Metadata-Version: 2.1
Name: remotezip
Version: 0.12.0
Summary: Access zip file content hosted remotely without downloading the full file.
Home-page: https://github.com/gtsystem/python-remotezip
Author: Giuseppe Tribulato
Author-email: gtsystem@gmail.com
License: MIT
Description: # remotezip
        
        [![Build Status](https://travis-ci.org/gtsystem/python-remotezip.svg?branch=master)](https://travis-ci.org/gtsystem/python-remotezip)
        
        This module provides a way to access single members of a zip file archive without downloading the full content from a remote web server.
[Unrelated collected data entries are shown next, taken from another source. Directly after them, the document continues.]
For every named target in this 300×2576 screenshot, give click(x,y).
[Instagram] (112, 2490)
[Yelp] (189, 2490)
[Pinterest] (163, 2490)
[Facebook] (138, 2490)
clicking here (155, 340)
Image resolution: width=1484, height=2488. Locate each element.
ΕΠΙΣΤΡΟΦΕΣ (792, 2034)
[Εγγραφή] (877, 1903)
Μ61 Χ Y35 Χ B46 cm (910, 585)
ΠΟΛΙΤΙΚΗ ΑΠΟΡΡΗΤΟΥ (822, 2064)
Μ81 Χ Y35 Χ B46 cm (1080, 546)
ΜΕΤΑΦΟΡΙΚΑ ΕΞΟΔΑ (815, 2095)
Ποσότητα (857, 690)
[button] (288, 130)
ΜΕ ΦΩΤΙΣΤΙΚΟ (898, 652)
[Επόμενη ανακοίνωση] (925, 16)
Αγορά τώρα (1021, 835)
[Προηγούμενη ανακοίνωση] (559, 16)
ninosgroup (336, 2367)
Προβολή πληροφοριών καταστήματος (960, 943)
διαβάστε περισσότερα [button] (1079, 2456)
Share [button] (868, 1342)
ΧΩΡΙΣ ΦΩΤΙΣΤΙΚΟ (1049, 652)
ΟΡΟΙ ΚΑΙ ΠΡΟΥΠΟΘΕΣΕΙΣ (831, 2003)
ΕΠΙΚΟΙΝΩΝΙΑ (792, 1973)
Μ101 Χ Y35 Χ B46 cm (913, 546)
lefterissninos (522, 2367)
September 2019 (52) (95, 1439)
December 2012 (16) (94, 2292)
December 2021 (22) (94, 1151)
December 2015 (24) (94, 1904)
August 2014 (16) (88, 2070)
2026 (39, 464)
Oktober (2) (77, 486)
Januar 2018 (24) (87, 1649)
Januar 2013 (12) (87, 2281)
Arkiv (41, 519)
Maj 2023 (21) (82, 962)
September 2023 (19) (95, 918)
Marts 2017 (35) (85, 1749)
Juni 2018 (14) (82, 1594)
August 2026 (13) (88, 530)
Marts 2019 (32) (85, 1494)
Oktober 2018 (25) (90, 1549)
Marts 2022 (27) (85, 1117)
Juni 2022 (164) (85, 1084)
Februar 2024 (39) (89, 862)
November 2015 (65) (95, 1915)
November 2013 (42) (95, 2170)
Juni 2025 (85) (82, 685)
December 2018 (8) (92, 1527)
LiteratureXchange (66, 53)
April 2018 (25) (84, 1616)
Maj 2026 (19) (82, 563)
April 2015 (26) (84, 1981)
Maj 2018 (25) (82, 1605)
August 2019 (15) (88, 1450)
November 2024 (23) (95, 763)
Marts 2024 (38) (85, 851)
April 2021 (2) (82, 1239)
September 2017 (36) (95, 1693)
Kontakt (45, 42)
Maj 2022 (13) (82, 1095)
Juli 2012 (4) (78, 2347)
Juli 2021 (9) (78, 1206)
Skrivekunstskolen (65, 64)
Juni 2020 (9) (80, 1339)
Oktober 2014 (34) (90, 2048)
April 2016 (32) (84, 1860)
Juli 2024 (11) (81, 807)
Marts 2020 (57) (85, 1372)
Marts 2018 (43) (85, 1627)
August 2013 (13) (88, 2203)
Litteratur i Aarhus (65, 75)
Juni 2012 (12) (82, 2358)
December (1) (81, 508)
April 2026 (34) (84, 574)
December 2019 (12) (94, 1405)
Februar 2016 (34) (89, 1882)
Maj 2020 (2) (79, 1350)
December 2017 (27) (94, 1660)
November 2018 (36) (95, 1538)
For this library to work, the web server hosting the archive needs to support the [range](https://developer.mozilla.org/en-US/docs/Web/HTTP/Range_requests) header. 
        
        ## Installation
        
        `pip install remotezip`
        
        ## Usage
        
        ### Initialization
        
        `RemoteZip(url, ...)`
        
        To download the content, this library rely on the `requests` module. The constructor interface matches the function `requests.get` module.
        
        * **url**: Url where the zip file is located *(required)*.
        * **auth**: authentication credentials.
        * **headers**: headers to pass to the request.
        * **timeout**: timeout for the request.
        * **verify**: enable/disable certificate verification or set custom certificates location.
        * ... Please look at the [requests](http://docs.python-requests.org/en/master/user/quickstart/#make-a-request) documentation for futher usage details.
        * **initial\_buffer\_size**: How much data (in bytes) to fetch during the first connection to download the zip file central directory. If your zip file conteins a lot of files, would be a good idea to increase this parameter in order to avoid the need for further remote requests. *Default: 64kb*.
        * **session**: a custom session object to use for the request.
        * **support_suffix_range**: You can set this attribute to `False` if the remote server doesn't support suffix range
          (negative offset). Notice that this option will use one more HEAD request to fetch the content length.
        
        ### Class Interface
        
        `RemoteZip` is a subclass of the python standard library class `zipfile.ZipFile`, so it supports all its read methods:
        
        * `RemoteZip.close()`
        * `RemoteZip.getinfo(name)`
        * `RemoteZip.extract(member[, path[, pwd]])`
        * `RemoteZip.extractall([path[, members[, pwd]]])`
        * `RemoteZip.infolist()`
        * `RemoteZip.namelist()`
        * `RemoteZip.open(name[, mode[, pwd]])`
        * `RemoteZip.printdir()`
        * `RemoteZip.read(name[, pwd])`
        * `RemoteZip.testzip()`
        * `RemoteZip.filename`
        * `RemoteZip.debug`
        * `RemoteZip.comment`
        
        Please look at the [zipfile](https://docs.python.org/3/library/zipfile.html#zipfile-objects) documentation for usage details.
        
        
        **NOTE**:
        * `extractall()` and `testzip()` require to access the full content of the archive. If you need to use such methods, a full download of it would be probably more efficient.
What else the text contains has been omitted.